Perhaps she wouldn’t have to do it herself. Or not do it in person. She could send an anonymous letter. Nicola marvelled that she, who was surely an honest, decent sort of person, should even contemplate such a thing. Perhaps honest, decent people imagined this kind of behaviour, but they didn’t carry it out. Of course they didn’t. When the time came, she would go herself and be straightforward and truthful. There was nothing else for it. The only question was when.
Yvonne Weatherspoon arranged the white-chocolate-coated circular shortbread biscuits she knew she shouldn’t eat, and therefore restricted herself to one a day, on an oval china plate. She put the plate on a tray with the coffee pot and two cups, the jug of semi-skimmed milk and the two sachets of sugar substitute. The thin milk and thinner little packets were to make up for the biscuits.
Yvonne was setting the tray on the table by the open French windows when the landline rang. She picked it up.
A coarse voice, quite a rough male voice, said, ‘Mrs Weatherspoon? Mrs Yvonne Weatherspoon?’
‘Yes?’
‘We’ve got your daughter. She’s OK at present, and you can have her back …’ the man paused to speak to someone, ‘for a lot of money.’
Yvonne laughed. ‘That’s very funny, as my daughter is sitting here beside me. You can speak to her if you like.’
The phone was abruptly cut off.
Yvonne and Elizabeth agreed on few things, but this was one of them.
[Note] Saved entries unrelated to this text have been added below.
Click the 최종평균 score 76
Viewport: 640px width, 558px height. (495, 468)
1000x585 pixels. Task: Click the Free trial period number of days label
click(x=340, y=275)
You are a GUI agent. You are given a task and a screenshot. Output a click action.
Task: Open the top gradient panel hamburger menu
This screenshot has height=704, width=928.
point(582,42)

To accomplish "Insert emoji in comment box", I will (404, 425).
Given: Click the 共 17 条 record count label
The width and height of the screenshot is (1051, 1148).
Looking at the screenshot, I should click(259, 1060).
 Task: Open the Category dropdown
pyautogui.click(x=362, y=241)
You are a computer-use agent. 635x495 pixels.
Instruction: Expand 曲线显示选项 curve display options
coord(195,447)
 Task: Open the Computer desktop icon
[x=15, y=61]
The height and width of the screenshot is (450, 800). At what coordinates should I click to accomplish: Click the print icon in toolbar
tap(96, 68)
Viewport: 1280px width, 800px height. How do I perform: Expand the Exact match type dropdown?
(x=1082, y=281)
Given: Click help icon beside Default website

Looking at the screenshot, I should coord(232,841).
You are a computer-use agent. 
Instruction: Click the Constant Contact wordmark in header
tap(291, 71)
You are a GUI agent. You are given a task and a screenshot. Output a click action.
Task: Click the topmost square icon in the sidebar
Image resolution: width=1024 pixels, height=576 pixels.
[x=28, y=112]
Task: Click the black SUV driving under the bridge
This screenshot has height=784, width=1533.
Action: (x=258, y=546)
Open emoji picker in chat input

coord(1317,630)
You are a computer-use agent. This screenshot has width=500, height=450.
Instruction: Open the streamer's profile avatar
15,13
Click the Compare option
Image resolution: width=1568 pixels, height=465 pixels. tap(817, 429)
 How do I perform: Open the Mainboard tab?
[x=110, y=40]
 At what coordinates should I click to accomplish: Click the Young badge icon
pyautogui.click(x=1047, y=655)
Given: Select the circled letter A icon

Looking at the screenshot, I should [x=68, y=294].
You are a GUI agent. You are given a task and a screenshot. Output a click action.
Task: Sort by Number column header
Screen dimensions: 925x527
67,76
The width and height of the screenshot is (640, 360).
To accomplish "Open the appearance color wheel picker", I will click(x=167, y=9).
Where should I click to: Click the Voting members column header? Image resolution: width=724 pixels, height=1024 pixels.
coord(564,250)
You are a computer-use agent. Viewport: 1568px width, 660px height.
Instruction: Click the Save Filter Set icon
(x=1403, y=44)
They both laughed, Elizabeth hysterica
lly, Yvonne with more restraint. ‘Do you think we should tell the police?’
‘I don’t think so,’ Elizabeth said. ‘Let sleeping cops lie.’
CHAPTER TWENTY-ONE
‘ARE YOU GOING to set me free now?’ Lizzie asked, using a phrase she had learned from a TV drama about royalty in the thirteenth century.
Scotty and Redhead looked a bit rattled, she thought, as though their plan hadn’t gone entirely as they had expected.
‘Why would we do that? That wasn’t your mum, just as you must have known it wouldn’t be.’ Redhead fetched her a mug of water. ‘We’re going to have to move you, so we’re going to give you enough pills to knock you out for twenty-four hours.’ A faint smile crossed his face. ‘Don’t say we don’t look after you.’
‘Would you put the cuffs on my hands in front?’ she asked, feeling alarmed. ‘Please.’
But the handcuffs remained where they were, and soon the two men appeared to be ready to leave, Redhead with a suitcase and a big holdall, and Scotty with a bottle that must contain the sleeping pills. He shook not two but three of them into his hand and signed to her to put her head back and open her mouth.
What’s the maximum safe dose? Lizzie wondered, but she opened her mouth and swallowed the pills, washing them down with the rest of the water in the mug.
They walked her downstairs, both supporting her, talking as they went, grumbling about who they had thought she was, and what they were going to do with her now.
The car was in a side entrance outside a back door. Consciousness was going and Lizzie stumbled down the last few steps, wondering vaguely what time it was, early or late, as blackness and oblivion descended.